By the time she was officially an adult of 21 she had witnessed men going of to The War to End All Wars. She had seen the Stock Market Crash of 1929. And, she had (probably) tasted some of the dust flying from the Dust Bowl of the Midwest into the North East. Yet, she had another 80+ years to go!
In 1940, as Germany started pushing outward, she was turning 30 and, as the census image shows, she lived at home with 5 of her siblings and my grand parents. Notice that in the census record above people were already spelling the name Fancher wrong. Yet, as I searched for information about Pauline Fancher there were a bunch of Pauline Fanchers in the Connecticut/New York area in the early 1900’s, so the name Fancher wasn’t exactly a rare word.
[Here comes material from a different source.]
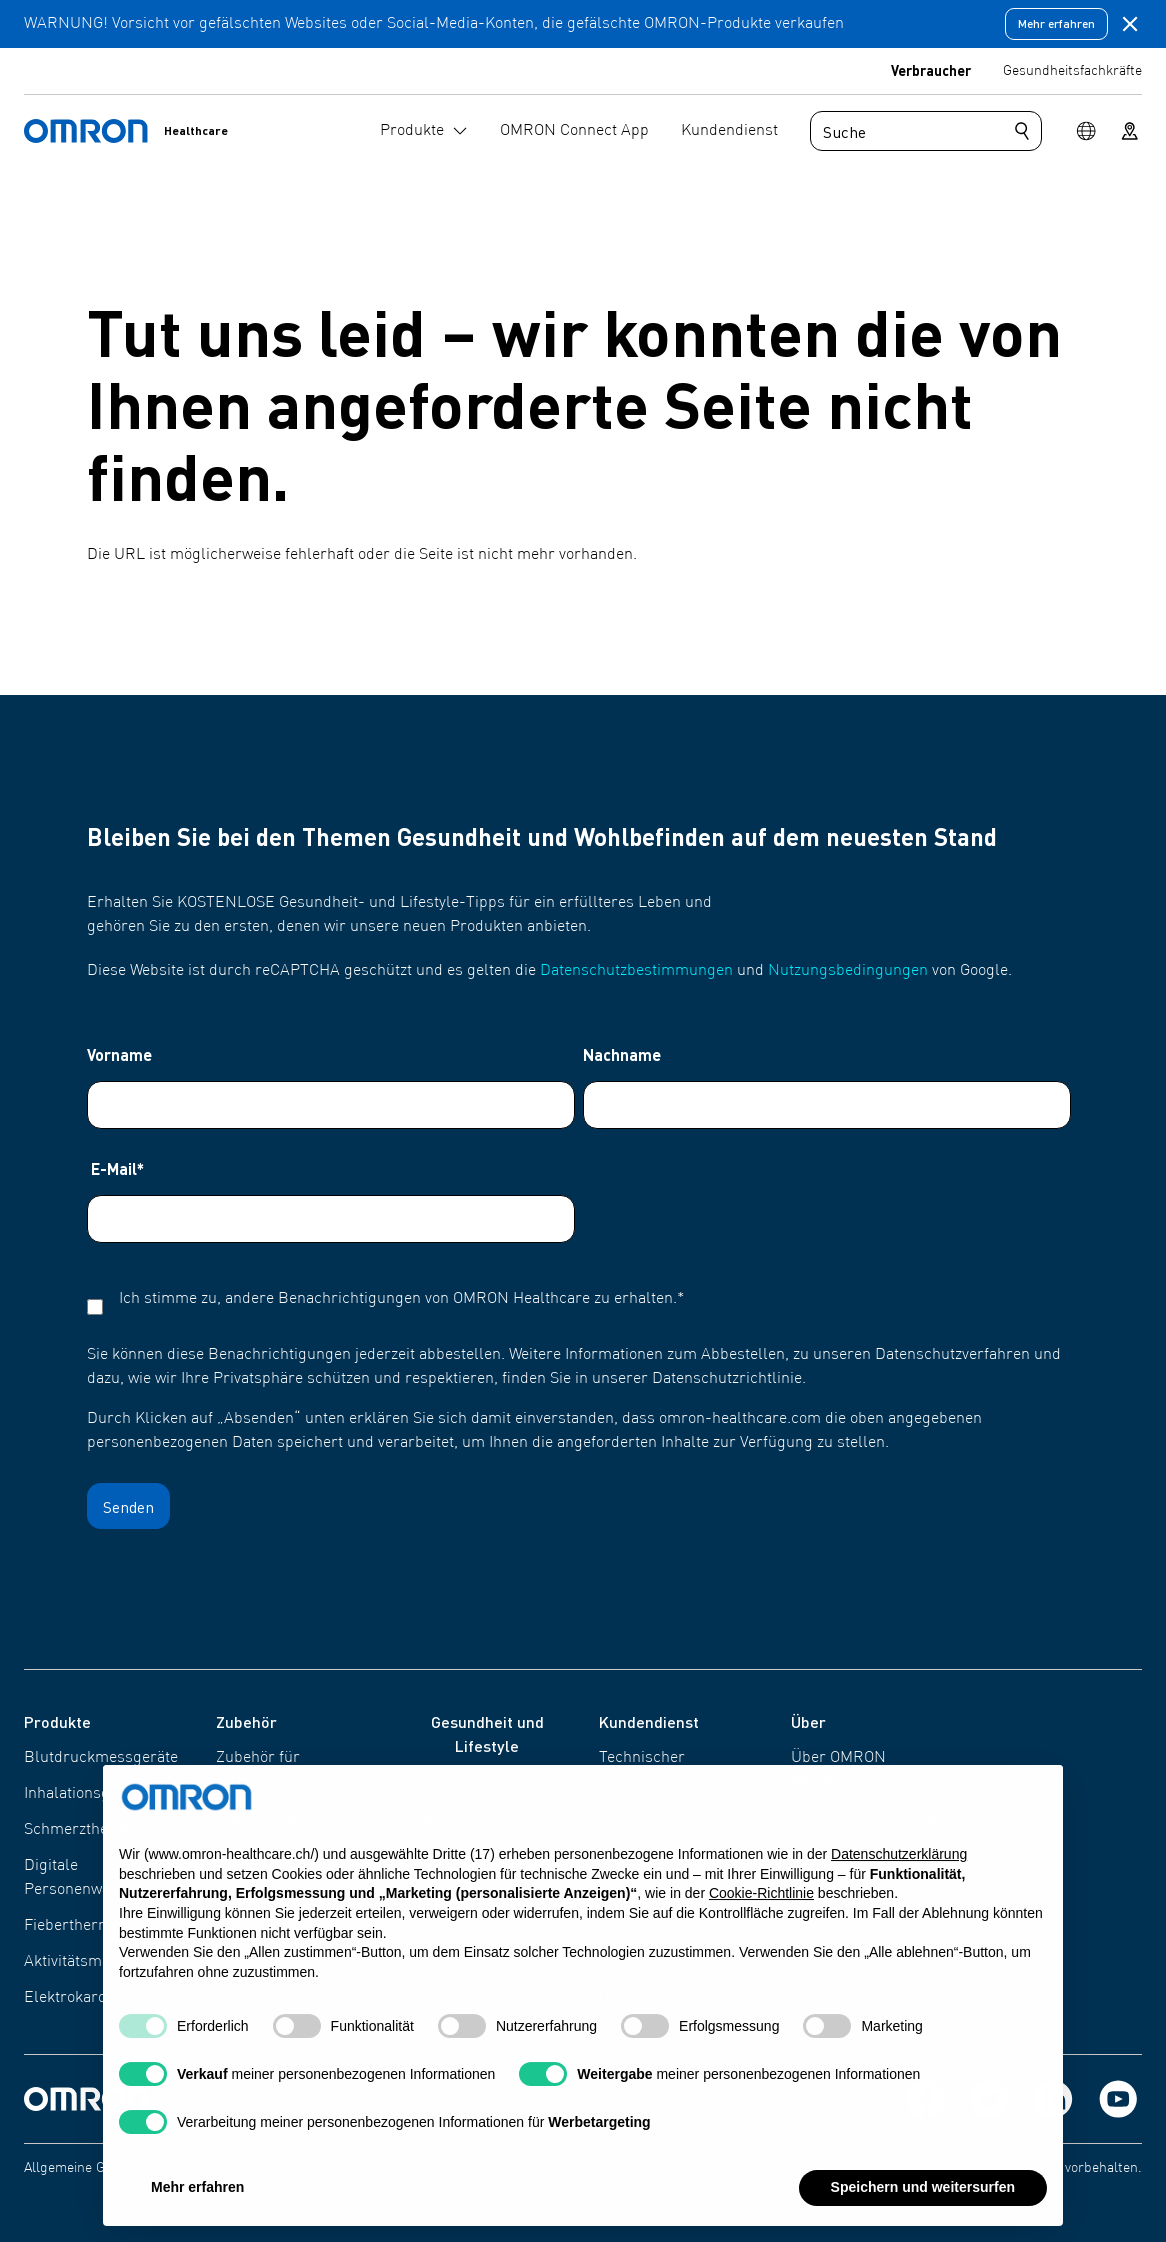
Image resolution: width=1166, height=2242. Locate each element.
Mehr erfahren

By the time I was born, in 1958, she was nearly 50. She had been teaching for quite a few years. She had visited Europe and had traveled quite a bit around the Northeast. Her brothers and sisters were off being normal human beings having families and driving cars and such. My Grandfather had died in 1950 and she was taking care of my Grandmother. My Grandmother didn’t exactly need too much taking care of. She lived at home until her death at 95 and I never thought of her as an invalid.
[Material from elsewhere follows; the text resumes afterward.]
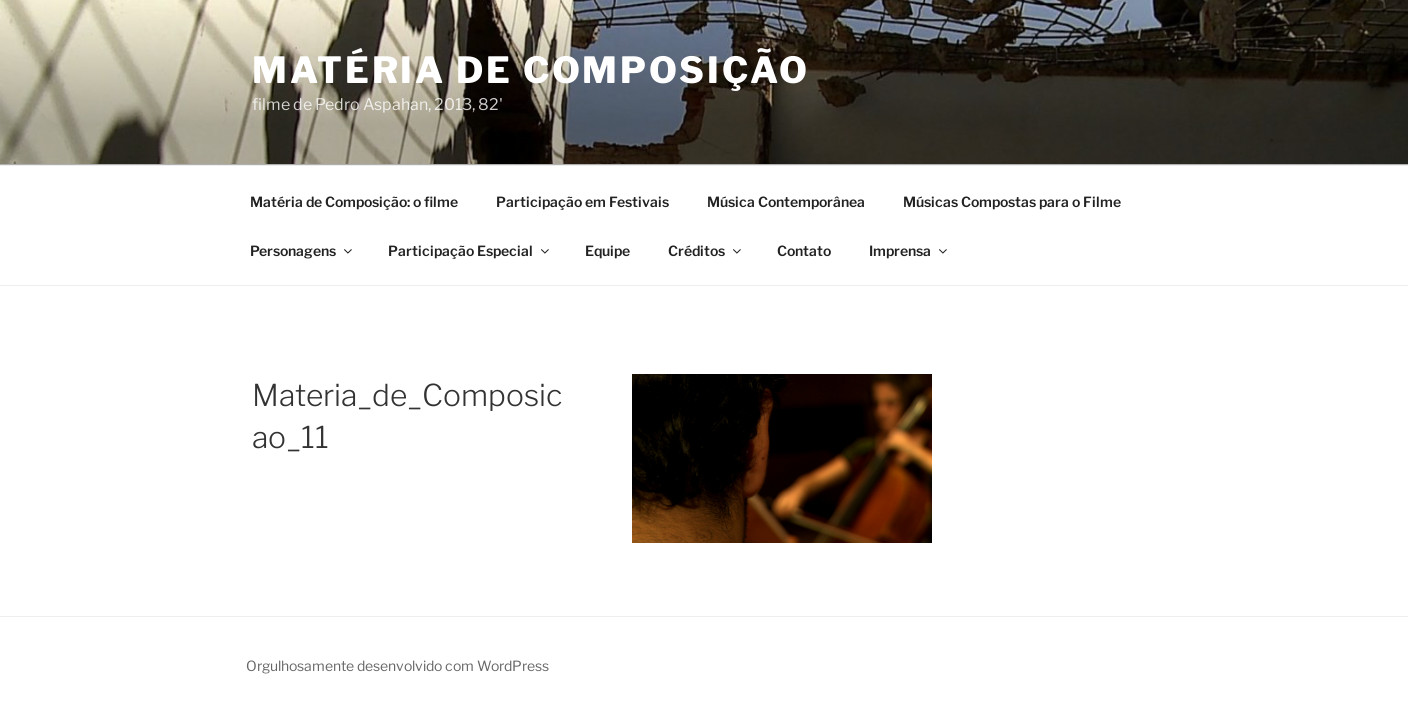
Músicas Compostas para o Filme (1012, 201)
Did I mention she never drove? Well she also didn’t drink or have too many other things that we would call vices. She was always active in social clubs and her church which kept her walking all around town to meetings and events. And when she did want to go somewhere she just called one of her siblings (there were 8, remember) or one of her nieces or nephews. Because of these calls most of the nieces and nephews got a chance to have some “quality” time with dear old Aunt Polly.
The one I remember happened in around 1978. I was a 20ish college kid who was home for the holidays. The phone rang and it was my aunt. She told me how she had gotten tickets for Lawrence Welk in Hartford (almost 30 miles away!). She had two tickets and she needed someone to go with her and drive her to the concert. And I was the fortunate one. And I sincerely mean that. Oh, I rolled my eyes and probably did a bunch of complaining to my mom and dad, but a few days later I was sitting at the concert enjoying a really great show!
But that’s how she rolled. And, for 103 years she has been rolling along enjoying life. Happy Birthday Aunt Pauline!